Why Are All These Gays Taking Grindr Photos at a Holocaust Memorial Site? We Spoke with the Guys Behind the Website Grindr Remembers
VICE: How did you guys start this site?
Lewkowicz: It wasn’t started with an idea. It was actually pretty spontaneous; I saw this one picture and I sent it to Ariel. Then we started exchanging more and more pictures and wherever we went, we found a gallery of photos that we just couldn’t keep to ourselves. It was just too outrageous. We had a lot of fun making this blog, and then it started rolling over the internet and getting more and more pictures.
When did it become so popular?
Ashbel: Only a few days ago. Before it was just friends of ours who would send it to friends of theirs, and we just got pictures that way. I think someone on Twitter found it. I believe it was related to International Holocaust Day. It’s quite old, though. It’s really old news.
Lewkowicz: When it reached the mainstream media and the backlash came, Grindr changed their stance on the site.

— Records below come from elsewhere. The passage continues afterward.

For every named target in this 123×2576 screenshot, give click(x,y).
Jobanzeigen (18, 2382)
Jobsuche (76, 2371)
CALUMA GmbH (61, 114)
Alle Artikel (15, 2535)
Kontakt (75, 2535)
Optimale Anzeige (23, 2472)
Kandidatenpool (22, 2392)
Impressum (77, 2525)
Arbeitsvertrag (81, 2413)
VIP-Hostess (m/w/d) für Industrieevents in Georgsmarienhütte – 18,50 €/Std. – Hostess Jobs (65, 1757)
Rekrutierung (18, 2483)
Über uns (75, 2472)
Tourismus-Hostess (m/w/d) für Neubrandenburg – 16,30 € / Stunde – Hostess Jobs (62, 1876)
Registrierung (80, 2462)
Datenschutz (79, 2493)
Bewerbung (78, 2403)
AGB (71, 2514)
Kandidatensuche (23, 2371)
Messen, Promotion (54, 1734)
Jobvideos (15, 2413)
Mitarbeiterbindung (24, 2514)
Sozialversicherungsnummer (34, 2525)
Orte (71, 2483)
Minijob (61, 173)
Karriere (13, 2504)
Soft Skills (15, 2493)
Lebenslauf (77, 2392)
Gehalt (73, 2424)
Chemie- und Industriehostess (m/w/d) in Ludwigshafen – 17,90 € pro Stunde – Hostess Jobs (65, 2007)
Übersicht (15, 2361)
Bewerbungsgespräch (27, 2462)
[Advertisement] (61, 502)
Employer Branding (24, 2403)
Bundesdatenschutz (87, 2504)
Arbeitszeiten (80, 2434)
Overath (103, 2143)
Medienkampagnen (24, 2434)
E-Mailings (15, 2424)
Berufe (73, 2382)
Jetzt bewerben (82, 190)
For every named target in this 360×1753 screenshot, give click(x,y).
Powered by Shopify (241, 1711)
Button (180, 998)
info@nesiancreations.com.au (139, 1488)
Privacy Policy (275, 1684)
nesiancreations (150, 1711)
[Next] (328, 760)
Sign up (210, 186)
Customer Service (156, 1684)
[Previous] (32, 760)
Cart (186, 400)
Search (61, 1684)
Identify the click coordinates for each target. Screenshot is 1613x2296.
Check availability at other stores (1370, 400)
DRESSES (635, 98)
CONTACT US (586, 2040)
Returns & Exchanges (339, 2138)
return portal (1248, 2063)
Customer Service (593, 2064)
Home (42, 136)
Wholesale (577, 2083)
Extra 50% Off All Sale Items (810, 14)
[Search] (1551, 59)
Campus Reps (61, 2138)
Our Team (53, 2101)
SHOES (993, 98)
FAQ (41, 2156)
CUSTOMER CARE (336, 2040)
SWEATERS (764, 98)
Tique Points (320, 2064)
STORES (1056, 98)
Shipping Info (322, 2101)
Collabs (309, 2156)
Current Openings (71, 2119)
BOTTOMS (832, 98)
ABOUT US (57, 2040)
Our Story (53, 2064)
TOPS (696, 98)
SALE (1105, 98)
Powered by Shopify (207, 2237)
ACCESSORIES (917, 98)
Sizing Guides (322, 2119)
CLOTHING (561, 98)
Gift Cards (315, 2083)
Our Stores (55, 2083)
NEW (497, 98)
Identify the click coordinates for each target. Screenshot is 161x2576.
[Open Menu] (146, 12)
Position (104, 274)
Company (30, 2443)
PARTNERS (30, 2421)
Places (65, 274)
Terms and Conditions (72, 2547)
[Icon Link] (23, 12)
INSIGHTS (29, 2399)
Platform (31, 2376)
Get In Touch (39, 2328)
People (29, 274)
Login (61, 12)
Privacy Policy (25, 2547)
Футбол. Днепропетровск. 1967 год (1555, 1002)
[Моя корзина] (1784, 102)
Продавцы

Ashbel: There’s a righteous backlash not only from mainstream sources, but the gay community as well.
Lewkowicz: I think it’s really bullshit. I don’t see it.
Ashbel: I don’t think the pictures are problematic. It’s a prudish approach to assume that anything that has to do with sex is immediately disrespectful or obscene. I just think it’s really sad that people are so old-fashioned.